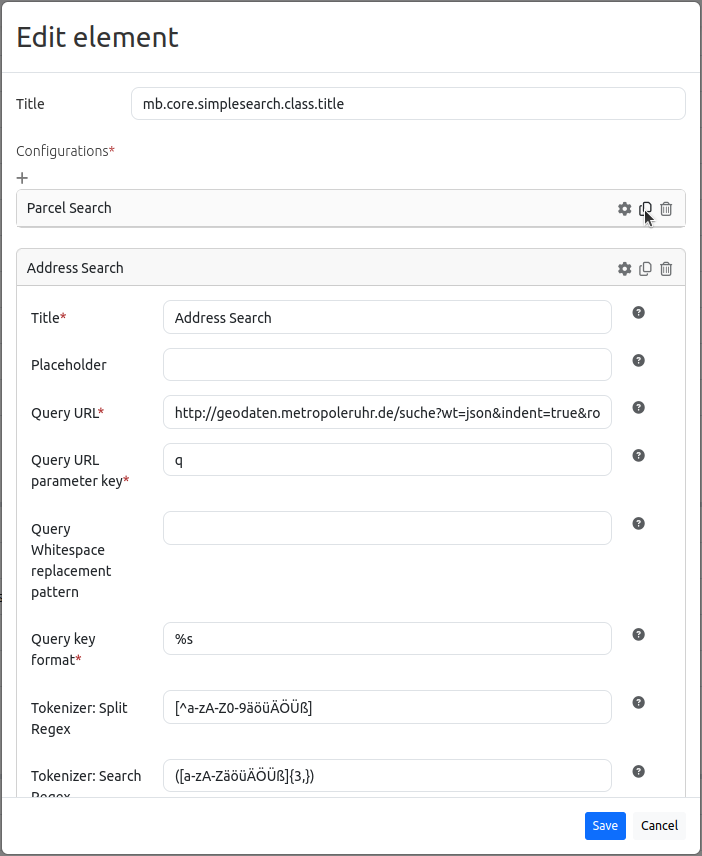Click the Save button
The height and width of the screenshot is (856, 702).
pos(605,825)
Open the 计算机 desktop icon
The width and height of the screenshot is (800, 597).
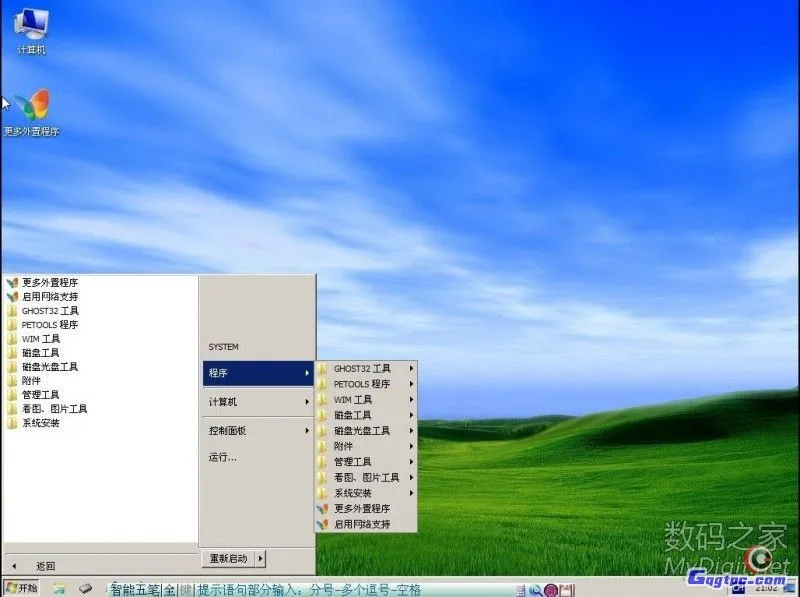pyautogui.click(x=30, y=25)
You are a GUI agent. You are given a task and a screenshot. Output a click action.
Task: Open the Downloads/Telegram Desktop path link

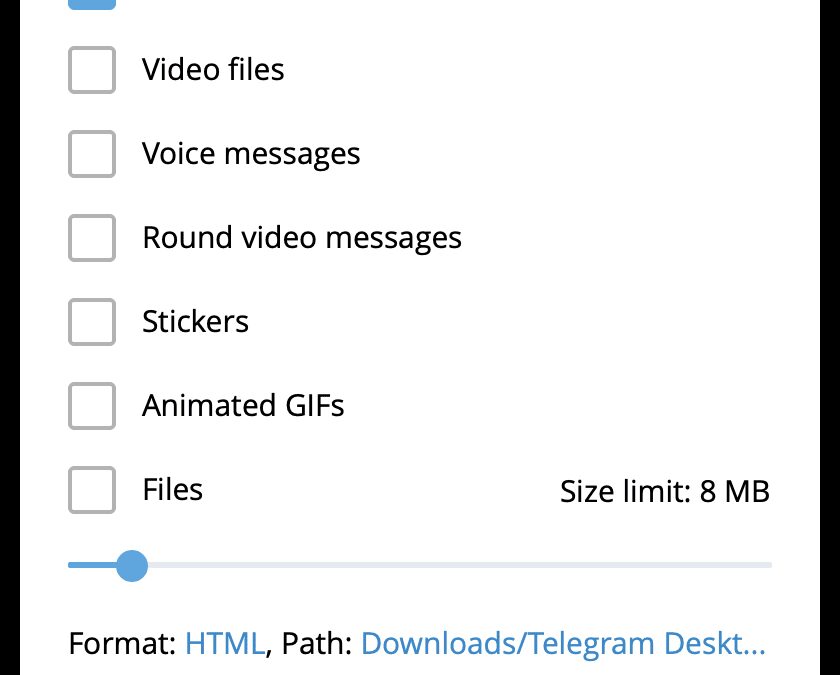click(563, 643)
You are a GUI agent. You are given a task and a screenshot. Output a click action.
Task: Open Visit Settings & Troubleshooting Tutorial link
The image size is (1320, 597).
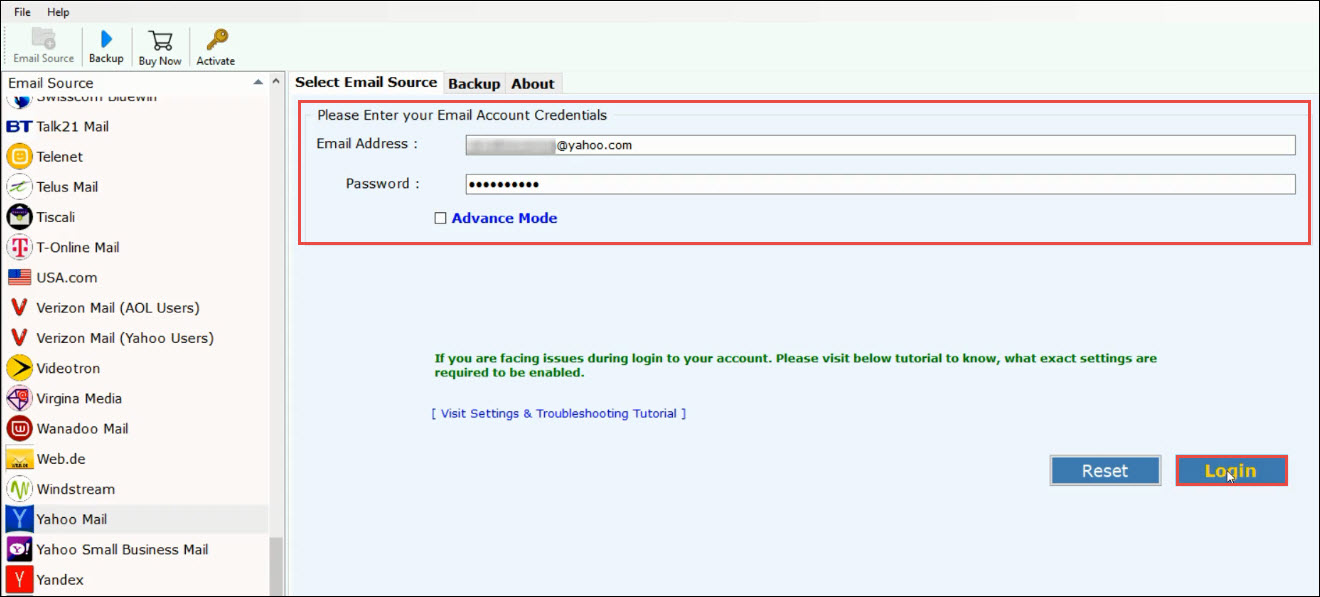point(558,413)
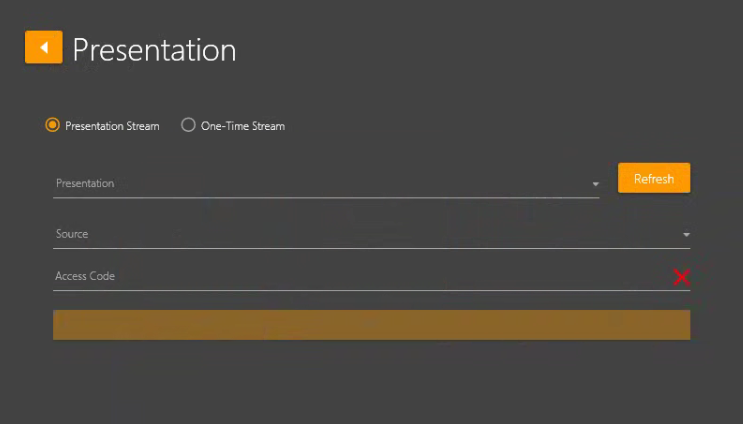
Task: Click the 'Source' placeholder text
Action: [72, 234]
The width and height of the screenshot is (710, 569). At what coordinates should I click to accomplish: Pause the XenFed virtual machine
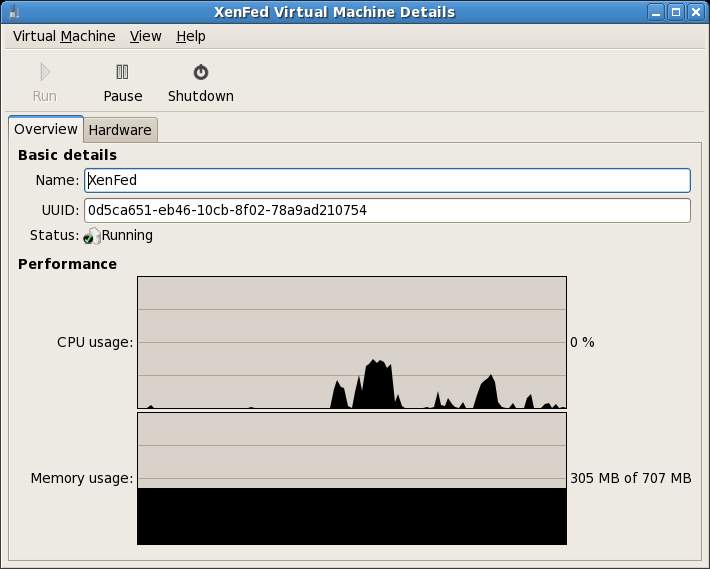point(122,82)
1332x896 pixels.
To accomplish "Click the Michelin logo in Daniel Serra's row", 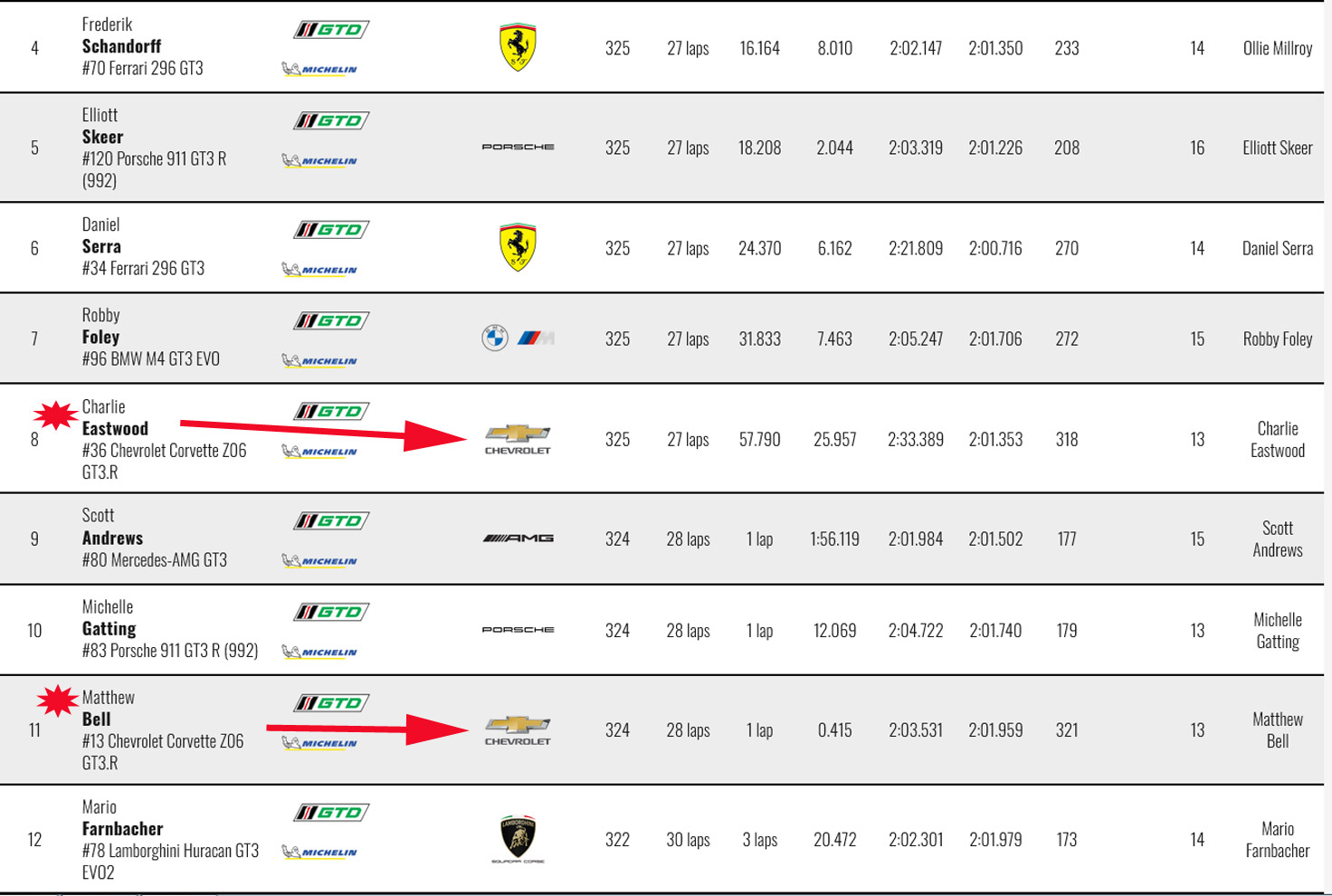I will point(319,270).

Exercise prompt.
Repeat only the stretch of data above that runs from the line with "Open the 计算机 desktop icon" to the line with "Task: Open Visit". Keep both end lines; exclude pictures.

Completed task.
Open the 计算机 desktop icon
The width and height of the screenshot is (800, 597).
pyautogui.click(x=30, y=25)
You are a GUI agent. You are given a task and a screenshot. Output a click action.
Task: Open the Downloads/Telegram Desktop path link

click(563, 643)
You are a GUI agent. You are given a task and a screenshot. Output a click action.
Task: Open Visit Settings & Troubleshooting Tutorial link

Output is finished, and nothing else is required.